**Instrucciones de trabajo**
[A] Reproduce literalmente el fragmento del texto sobre la palabra agosto que va desde "Lo que acá nos" hasta "otros con daño.", ambos incluidos.
[B] Según la cita de Diego Gracián recogida en el texto sobre la palabra agosto, ¿qué nombre tenía antes ese mes?
[C] Prosigue el texto sobre la palabra agosto a partir de su última oración.

──────── Fragmento de texto

La palabra agosto queda explicada en el plano histórico. De hecho, procede del latín Augustus, renombre del emperador Octaviano.
A grandes rasgos, esta es la explicación de la que se sirve Aniceto de Pagés en su Gran diccionario de la lengua castellana, autorizado con ejemplos de buenos escritores antiguos y modernos (t. I, Madrid, Sucesores de Rivanedeyra, 1902). Abundando en lo dicho, una cita de Diego Gracián aporta algún otro detalle: «y el mes que hasta entonces había nombre sextil, de allí adelante llamaron agosto en memoria de Augusto César».
Lo que acá nos importa, en todo caso, se escapa de la crónica y penetra en el universo de la cultura agraria. La razón es bien simple. Para explicar la expresión hacer su agosto, hemos de recordar que en ese mes queda fijada la temporada en la cual se recolecta el grano. Por este motivo, Pagés trae a colación un refrán que resume la filosofía económica mediante la que deben guiarse los labradores: Agosto y vendimia, no es cada día, y sí, cada año; unos con ganancia y otros con daño.

────────────────
──────── Datos de entrada

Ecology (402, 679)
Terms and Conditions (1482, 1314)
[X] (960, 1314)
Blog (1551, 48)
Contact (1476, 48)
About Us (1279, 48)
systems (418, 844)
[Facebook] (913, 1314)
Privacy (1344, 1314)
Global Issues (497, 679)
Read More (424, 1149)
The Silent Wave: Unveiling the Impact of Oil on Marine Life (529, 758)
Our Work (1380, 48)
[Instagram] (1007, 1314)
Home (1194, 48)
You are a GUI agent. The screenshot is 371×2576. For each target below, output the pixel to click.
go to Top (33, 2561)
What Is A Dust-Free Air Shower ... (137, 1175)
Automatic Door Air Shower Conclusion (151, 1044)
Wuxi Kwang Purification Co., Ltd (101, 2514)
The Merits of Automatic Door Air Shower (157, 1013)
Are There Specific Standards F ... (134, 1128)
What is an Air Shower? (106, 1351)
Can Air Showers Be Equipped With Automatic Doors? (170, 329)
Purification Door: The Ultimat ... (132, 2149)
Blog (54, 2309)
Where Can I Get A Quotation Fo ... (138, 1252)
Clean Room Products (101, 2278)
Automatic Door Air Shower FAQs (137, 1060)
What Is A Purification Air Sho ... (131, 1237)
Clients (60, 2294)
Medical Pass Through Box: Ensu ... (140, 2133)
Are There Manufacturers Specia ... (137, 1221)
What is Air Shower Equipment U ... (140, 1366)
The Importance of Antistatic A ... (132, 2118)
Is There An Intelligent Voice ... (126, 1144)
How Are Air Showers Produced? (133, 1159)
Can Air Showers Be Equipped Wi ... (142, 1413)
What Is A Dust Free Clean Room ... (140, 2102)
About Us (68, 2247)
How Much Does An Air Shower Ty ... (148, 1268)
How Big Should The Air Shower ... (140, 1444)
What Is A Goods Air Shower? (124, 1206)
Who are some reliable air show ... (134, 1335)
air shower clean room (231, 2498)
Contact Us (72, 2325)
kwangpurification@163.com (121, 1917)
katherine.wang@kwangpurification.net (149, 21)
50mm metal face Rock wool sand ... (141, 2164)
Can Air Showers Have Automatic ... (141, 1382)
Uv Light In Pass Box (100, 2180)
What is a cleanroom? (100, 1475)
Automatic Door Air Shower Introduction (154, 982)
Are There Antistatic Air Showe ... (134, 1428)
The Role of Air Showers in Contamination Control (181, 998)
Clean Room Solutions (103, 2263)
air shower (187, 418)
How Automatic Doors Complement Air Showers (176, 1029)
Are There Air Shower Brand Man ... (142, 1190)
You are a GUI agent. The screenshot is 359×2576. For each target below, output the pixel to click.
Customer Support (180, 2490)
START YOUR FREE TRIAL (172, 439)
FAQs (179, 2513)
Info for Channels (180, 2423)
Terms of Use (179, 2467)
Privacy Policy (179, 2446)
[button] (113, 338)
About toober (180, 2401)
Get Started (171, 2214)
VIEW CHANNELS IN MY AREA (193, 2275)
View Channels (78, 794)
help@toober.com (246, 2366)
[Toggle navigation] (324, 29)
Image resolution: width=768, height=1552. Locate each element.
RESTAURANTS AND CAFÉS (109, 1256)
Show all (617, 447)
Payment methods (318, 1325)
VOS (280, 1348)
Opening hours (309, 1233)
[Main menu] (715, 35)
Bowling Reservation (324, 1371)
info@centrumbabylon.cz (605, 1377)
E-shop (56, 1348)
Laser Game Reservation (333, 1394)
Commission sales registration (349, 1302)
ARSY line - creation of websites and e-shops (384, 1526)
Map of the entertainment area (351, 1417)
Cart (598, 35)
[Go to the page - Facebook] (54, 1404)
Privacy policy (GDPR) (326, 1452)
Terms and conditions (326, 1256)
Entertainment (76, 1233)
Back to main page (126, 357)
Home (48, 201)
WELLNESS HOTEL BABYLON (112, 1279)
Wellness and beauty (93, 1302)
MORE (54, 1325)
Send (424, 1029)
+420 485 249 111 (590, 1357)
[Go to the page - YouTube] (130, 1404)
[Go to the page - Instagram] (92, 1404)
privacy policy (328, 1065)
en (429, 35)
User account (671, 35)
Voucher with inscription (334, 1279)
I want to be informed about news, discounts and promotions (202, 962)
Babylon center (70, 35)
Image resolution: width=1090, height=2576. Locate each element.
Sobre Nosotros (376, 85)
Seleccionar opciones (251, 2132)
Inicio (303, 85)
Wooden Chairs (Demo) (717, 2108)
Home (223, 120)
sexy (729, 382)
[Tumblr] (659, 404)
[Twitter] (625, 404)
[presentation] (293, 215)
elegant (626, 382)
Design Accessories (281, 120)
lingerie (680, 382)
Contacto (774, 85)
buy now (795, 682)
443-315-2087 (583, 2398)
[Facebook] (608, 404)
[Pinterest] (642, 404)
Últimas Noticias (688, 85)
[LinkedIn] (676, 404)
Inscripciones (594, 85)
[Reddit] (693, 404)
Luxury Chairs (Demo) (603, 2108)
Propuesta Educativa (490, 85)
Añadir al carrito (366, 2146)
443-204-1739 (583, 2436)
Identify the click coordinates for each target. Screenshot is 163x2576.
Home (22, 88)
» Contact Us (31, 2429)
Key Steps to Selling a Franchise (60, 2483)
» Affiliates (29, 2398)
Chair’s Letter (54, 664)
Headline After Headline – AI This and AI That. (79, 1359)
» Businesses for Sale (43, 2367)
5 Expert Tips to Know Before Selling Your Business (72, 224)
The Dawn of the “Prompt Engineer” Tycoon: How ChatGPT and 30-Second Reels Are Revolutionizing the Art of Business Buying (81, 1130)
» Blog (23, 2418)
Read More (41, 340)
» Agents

────────────────

**Resultados esperados**
[A]
Lo que acá nos importa, en todo caso, se escapa de la crónica y penetra en el universo de la cultura agraria. La razón es bien simple. Para explicar la expresión hacer su agosto, hemos de recordar que en ese mes queda fijada la temporada en la cual se recolecta el grano. Por este motivo, Pagés trae a colación un refrán que resume la filosofía económica mediante la que deben guiarse los labradores: Agosto y vendimia, no es cada día, y sí, cada año; unos con ganancia y otros con daño.

[B] Sextil.

[C]
El mismo etimólogo traduce hacer uno su agosto por «hacer su negocio, lucrarse aprovechando ocasión oportuna para ello» y reproduce una sentencia del poeta José Selgas: «Aquí todo bicho viviente quiere llevar su gato al agua y hacer su agosto». Para buscar una explicación aún más certera, José María Iribarren descubre referencias literarias antiguas y prestigiosas en El porqué de los dichos. Sentido, origen y anécdota de los dichos, modismos y frases proverbiales de España con otras muchas curiosidades (Pamplona, Gobierno de Navarra, Departamento de Educación y Cultura, 1997).
En opinión de Iribarren, esta frase proverbial significa «hacer buen negocio». Antaño se decía hacer su agosto y su vendimia, y de ese modo figura en La gitanilla, de Cervantes: «Y así granizaron sobre ella [sobre Preciosa] cuartos, que la vieja no se daba manos a cogerlos. Hecho, pues, su agosto y su vendimia, repicó Preciosa sus sonajas...».
Para reforzar este recuento cervantino, don José María parafrasea a Francisco Rodríguez Marín, sirviéndose de sus notas a la edición de Rinconete y Cortadillo y a las Novelas ejemplares (t. I, Madrid, Espasa-Calpe —Clásicos Castellanos—, 1943). De acuerdo con esta fuente, queda claro que hacer el agosto alude a las faenas de la recolección, y en concreto significa «entrojar o almacenar la cosecha de cereales y semillas».
También recurre a Rodríguez Marín otro erudito de encantadora prosa, Néstor Luján (véase su Cuento de cuentos. Origen y aventura de ciertas palabras y frases proverbiales, t. II, Barcelona, Ediciones Folio, 1994, pág. 98). Dice Luján que hacer uno su agosto significa «recoger su cosecha de cereales y semillas y, por extensión, hacer un negocio y lucrarse aprovechando la ocasión oportuna para ello».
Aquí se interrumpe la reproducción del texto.